18 de febrero de 2016 / 11:46 / hace 2 años

UPDATE 3-Brazil's Vale posts record iron ore, nickel output even as prices slump

(Adds more analyst comment on output, share move)

By Jeb Blount

RIO DE JANEIRO, Feb 18 (Reuters) - Brazilian miner Vale SA produced record amounts of iron ore, nickel, copper, cobalt and gold as it battled a slump in global metals prices by boosting output in search of greater market share.

Results, though, were below what some analysts expected even as they helped Vale, the world’s third-largest mining company, meet some of its own output targets.

Fourth-quarter iron ore production rose 2.4 percent year on year to 88.4 million tonnes, its largest ever fourth-quarter total, the company said on Thursday. Output was down 3 percent compared with the third quarter.

Vale preferred shares, the company’s most-traded class of stock fell 2.9 percent in afternoon trading on Thursday in Sao Paulo to 8.34 reais, its first decline in five days.

“Production fell short of both our estimate and consensus and surprisingly was down 3 percent on a sequential basis,” said Garrett Nelson and Jason Nguyen, metals and mining analysts with BB&T Capital Markets in Richmond, Virginia in a note to clients.

As a result, Nelson and Nguyen cut their fourth-quarter outlook for Vale earnings before interest, taxes, depreciation and amortization, or EBITDA, a measure of cash flow from operations, by 3.5 percent to $1.39 billion.
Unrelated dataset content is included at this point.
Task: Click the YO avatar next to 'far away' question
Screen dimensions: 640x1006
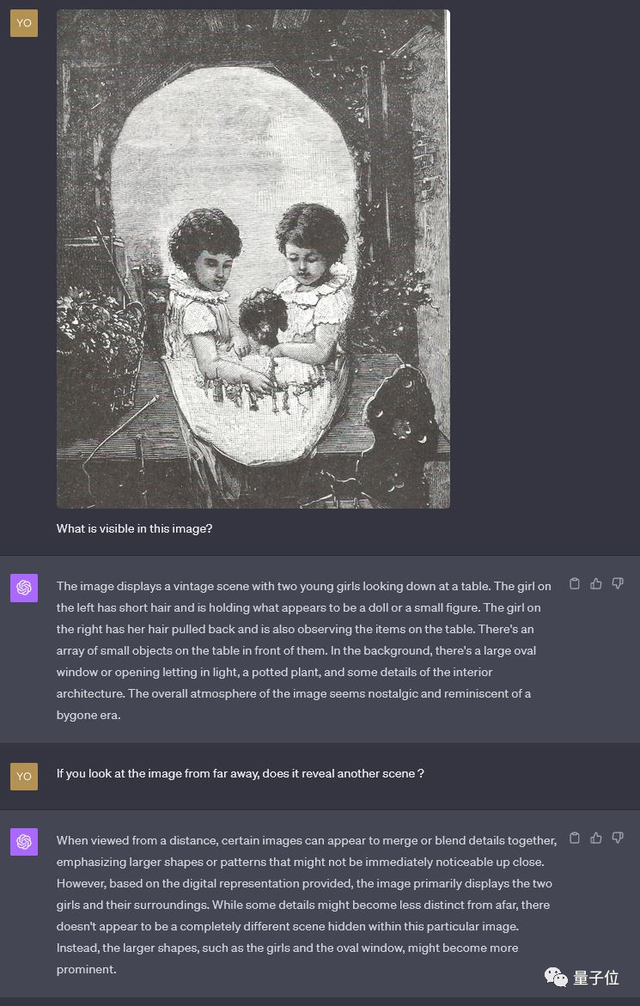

Vale releases fourth-quarter and full-year financial results on Feb. 25.

The result pushed full-year 2015 output to 345.9 million tonnes, another record, helping to maintain Vale’s place as the world’s largest producer of the steelmaking ingredient. It did though beat Vale’s target of 340 million tonnes for the year.

Along with Australian rivals BHP Billiton Ltd and Rio Tinto Ltd, Vale has moved to ramp up output of iron ore in the face of a 28 percent drop in prices in the past year and 75 percent over five years.

Vale and its rivals are betting on their lower costs and higher volumes pushing out smaller rivals and stabilizing prices even as demand slows in China, the world’s largest steelmaker and iron ore buyer.

Quarterly output was also below expectations of Citibank analysts Alexander Hacking and Thiago Ojea.

Fourth-quarter output excluding Vale purchases from third parties was 85 million tonnes, 5 percent below the Citi analysts’ estimate. The lower-than-expected result was caused by “greater than expected losses stemming from the Samarco dam tragedy and previously announced shutdowns of higher-cost mines,” they said.

Samarco, a 50-50 joint venture between Vale and BHP Billiton, suffered a deadly iron ore tailings dam breach in November that damaged Vale mine systems nearby and led to a Samarco shutdown. Samarco output was not included in Vale results.

Record output is far less important to Vale’s future than low iron ore prices, said Leonardo Correa, mining analyst at BTG Pactual SA in Sao Paulo. A 23 percent gain in the spot iron ore price since December seems unlikely to last, he added.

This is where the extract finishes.